Ich trat einen Schritt nach links auf die Schwelle und blieb stehen.
    Der Rektor rührte sich nicht. Keine
Bewegung des Erschreckens war an ihm zu sehen. Aber ich fühlte, wie seine Augen
sich zu mir herbohrten über die Länge des Flurs.
    «Was tun Sie hier?»
    Ich ging langsam auf ihn zu.
    «Guten Tag, Herr Oberstudiendirektor.»
    Er hatte mich erkannt, sowie ich
herausgekommen war.
    «Guten Tag, Herr Doktor Klein. Nun?»
    Wieder hatte ich das Gefühl, in der
Pause vor dem Rektor zu stehen, wie vor langer Zeit.
    «Ich wollte dasselbe tun wie Sie»,
antwortete ich. «Gratulieren. Außerdem war ein Krankenbesuch zu machen. Jetzt
warte ich auf die Polizei.»
    Er musterte mich aus scharfen Augen,
wie ein Raubvogel.
    «Wer hat diese Tür aufgebrochen?»
    «Ich.»
    «Warum?»
    «Ich habe befürchtet, daß Frau
Lindemann etwas zugestoßen ist.»
    «Und?»
    Ich antwortete so schnell, wie er
gefragt hatte.
    «Sie ist tot.»
    Wieder keine Bewegung. Aber alle Linien
des faltigen Gesichtes wurden härter, wie in einer starren, künstlichen Maske.
    Dann hängte er die Krücke des Schirmes
über seinen linken Arm, der die Blumen hielt. Er nahm langsam seinen Hut ab.
    «Kann ich sie sehen?»
    Ich wußte kein Recht und keinen Weg,
ihm das zu verbieten.
    «Wenn Sie nicht erschrecken, Herr
Oberstudiendirektor.»
    «Ich erschrecke niemals, mein Freund.»
    Ich ging vor ihm her zur
Schlafzimmertür. Er blieb in der Öffnung stehen. Ich sah noch mal über seine
Schulter, was ich schon gesehen hatte.
    Die Tote. Das blutige Gesicht. Das
gläserne Pferd.
    Er stand mit gesenktem Kopf. Aber ich
ahnte, daß seine Augen jede Einzelheit wahrnahmen und festhielten wie eine
Filmkamera.
    Oder hatte er schon gewußt, was er
sehen würde?
    Er berührte nichts und tat keinen
Schritt weiter in das Zimmer. Es sah so aus, als ob er immer nur das Notwendige
täte und immer nur das Richtige.
    Er drehte sich, um das Zimmer zu
verlassen. Als ich die Tür schließen wollte, gellte der Ruf des Wellensittichs
hinter uns her.
    Der Rektor hob ruckartig den Kopf.
Seine Augen funkelten. Ich sah ihn an, ohne Verständnis.

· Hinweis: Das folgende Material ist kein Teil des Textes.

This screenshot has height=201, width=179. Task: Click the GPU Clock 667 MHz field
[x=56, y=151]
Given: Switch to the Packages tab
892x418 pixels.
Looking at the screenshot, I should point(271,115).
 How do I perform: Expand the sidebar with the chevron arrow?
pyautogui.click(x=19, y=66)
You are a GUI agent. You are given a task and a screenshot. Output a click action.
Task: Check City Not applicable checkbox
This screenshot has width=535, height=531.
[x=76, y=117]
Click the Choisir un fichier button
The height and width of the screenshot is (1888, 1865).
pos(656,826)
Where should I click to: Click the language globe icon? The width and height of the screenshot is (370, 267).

    «Das hat er vorhin schon mal gerufen—
gerade, als ich zumachen wollte. Immer wenn jemand rausgeht. Haben Sie es
verstanden?»
    «Ich weiß es nicht», sagte der Rektor,
und für eine Sekunde glitt das faunische Lächeln über sein Gesicht, das ich an
ihm schon kannte. «Vielleicht komme ich noch darauf.»
    Ich zog die Tür ins Schloß.
    «Wollen wir uns reinsetzen? Meine
Sprechstundenhilfe ruft die Polizei. Sie muß gleich hier sein.»
    Er kam nicht zu seiner Antwort.
    Hinter uns knarrte die Korridortür, und
ein leiser Luftzug wehte an uns vorbei. Unsere Blicke schnellten gleichzeitig
herum.
    Eine dunkle Gestalt stand im Türrahmen,
wie vorhin der Rektor, aber schmaler und höher.